Beau Gunderson’s $10 Patreon reward prompt was, “How does living in a cyberpunk world affect our self-determination?” So first let’s talk about regular ol’ self-determination. There are a couple ways to interpret this: sovereign or individual.

The poli-sci version of self-determination is that the citizens of a country get to choose their own mode of government and get to define their constitution. Wikipedia says, this “cardinal principle in modern international law […] states that nations, based on respect for the principle of equal rights and fair equality of opportunity, have the right to freely choose their sovereignty and international political status with no interference.”
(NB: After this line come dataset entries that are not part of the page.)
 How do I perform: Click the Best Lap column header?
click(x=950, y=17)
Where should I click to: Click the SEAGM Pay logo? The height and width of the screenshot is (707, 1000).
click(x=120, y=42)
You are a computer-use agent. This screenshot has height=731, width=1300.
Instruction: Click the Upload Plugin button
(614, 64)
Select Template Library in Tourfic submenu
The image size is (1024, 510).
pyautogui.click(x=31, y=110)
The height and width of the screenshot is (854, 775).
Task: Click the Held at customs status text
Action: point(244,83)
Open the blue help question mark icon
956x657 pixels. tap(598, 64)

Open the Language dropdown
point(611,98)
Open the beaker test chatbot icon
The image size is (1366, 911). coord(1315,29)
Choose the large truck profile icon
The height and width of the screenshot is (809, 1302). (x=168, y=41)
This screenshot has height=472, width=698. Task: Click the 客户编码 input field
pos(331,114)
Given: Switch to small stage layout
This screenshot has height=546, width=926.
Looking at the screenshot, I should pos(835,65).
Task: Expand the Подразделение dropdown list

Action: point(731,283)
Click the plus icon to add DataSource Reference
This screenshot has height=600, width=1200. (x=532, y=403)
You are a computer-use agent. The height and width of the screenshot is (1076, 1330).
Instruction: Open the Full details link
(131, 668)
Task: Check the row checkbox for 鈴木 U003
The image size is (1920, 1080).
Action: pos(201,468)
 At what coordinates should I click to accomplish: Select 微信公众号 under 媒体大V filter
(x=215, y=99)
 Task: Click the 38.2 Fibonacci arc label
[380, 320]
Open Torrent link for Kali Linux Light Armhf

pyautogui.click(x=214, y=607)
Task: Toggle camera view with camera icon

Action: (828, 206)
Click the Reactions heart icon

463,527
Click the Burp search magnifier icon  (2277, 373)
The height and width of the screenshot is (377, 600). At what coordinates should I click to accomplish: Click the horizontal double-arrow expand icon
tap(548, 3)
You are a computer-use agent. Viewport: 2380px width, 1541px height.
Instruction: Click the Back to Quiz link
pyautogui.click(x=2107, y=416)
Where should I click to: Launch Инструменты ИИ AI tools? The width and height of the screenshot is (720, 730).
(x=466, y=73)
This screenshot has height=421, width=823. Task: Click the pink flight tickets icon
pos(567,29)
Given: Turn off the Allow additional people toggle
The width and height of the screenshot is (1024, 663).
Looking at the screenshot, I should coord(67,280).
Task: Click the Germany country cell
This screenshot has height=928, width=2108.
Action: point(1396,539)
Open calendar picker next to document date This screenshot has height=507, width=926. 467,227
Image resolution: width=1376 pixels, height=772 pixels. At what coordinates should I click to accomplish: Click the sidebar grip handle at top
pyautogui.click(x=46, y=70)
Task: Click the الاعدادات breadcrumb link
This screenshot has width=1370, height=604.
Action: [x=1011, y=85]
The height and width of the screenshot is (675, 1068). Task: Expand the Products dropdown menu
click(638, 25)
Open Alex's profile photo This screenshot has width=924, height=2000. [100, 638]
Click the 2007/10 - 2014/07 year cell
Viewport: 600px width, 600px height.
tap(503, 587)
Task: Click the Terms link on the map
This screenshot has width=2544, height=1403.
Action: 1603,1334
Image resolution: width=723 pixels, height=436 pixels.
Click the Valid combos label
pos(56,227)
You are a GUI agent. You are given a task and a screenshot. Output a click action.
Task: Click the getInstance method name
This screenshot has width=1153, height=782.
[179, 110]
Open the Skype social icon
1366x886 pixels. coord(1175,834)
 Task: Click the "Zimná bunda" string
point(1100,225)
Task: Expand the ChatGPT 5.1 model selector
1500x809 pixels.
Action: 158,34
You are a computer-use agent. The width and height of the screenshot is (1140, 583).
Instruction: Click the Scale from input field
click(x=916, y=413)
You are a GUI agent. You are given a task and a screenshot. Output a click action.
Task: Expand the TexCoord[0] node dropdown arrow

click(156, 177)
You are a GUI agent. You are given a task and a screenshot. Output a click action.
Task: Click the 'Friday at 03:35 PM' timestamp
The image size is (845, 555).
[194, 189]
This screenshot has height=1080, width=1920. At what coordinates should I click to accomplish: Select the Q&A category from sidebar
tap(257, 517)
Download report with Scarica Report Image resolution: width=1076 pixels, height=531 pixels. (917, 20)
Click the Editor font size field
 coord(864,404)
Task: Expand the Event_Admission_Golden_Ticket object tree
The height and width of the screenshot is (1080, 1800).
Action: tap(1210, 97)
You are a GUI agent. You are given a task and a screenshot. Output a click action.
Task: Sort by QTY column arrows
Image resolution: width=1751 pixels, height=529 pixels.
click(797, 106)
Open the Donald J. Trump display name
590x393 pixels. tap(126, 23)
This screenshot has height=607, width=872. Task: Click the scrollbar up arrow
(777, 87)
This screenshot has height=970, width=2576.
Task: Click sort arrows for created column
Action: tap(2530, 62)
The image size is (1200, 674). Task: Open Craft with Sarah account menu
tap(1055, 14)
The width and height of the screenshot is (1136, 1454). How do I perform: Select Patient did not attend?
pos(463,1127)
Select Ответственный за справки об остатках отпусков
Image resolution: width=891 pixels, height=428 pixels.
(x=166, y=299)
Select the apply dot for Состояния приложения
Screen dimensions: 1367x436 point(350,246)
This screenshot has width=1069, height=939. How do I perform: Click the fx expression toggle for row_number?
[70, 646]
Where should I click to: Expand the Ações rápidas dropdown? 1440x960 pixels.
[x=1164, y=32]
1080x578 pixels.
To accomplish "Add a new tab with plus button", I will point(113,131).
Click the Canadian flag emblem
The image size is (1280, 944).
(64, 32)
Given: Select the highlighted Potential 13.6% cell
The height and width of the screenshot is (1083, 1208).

The individual form of self-determination is a similar idea, but scaled down — the right and ability to direct your own life. If you examine this closely it’s an obvious illusion, but because free will doesn’t feel like an illusion, we pretend that it exists. I am the master of my fate! It’s a more practical attitude.

Sovereign Self-Determination

Europe and the United States are seeing a split in public sentiment between corporate elite globalism and protectionist plebeian nationalism. I frankly don’t know how this is playing out in South America, Asia, Africa, Australia, etc, etc — but whither goes the USA, the rest of the world tends to follow.

I’d bet on the elite winning over time, and thus the power of governments relative to giant transnational companies weakening and weakening. I mean, hey, at least Cthulhu swims left. But that might take a while, so perhaps global warming will force a sea change first? (Pun very intended.)

The internet is a globalizing force, and it’s so economically compelling that no country or group of people can resist it forever. The winner-take-all dynamics of internet businesses help create new hegemonies that transcend borders. I do want to note that there is significant upside! But upside is not my beat 😉

Personal Self-Determination

I said we pretend to have free will, so even though I don’t believe it exists in a philosophical sense, I’m just going to use conventional language.

Does a cyberpunk world erode the choices available to you? The internet substantially empowers huge companies (think Google, and Facebook) but it also substantially empowers individuals.

You can talk to (almost) anyone, broadcast whatever you want (unless it’s child porn, but I’m okay with that restriction), and sell just about anything anonymously (provided a certain level of opsec prowess — unfortunately this one does apply to child porn). Those caveats don’t negate that more opportunities are available than ever before.

I do worry that I’m over-indexing on my own reality. I have lots of cultural capital, a middle-class safety net, and live in the a place full of jobs. Elsewhere in my country and probably yours as well, there’s a demographic that is saturated with despair.

Opportunities are available. Being equipped to take the opportunities is another thing, yeah?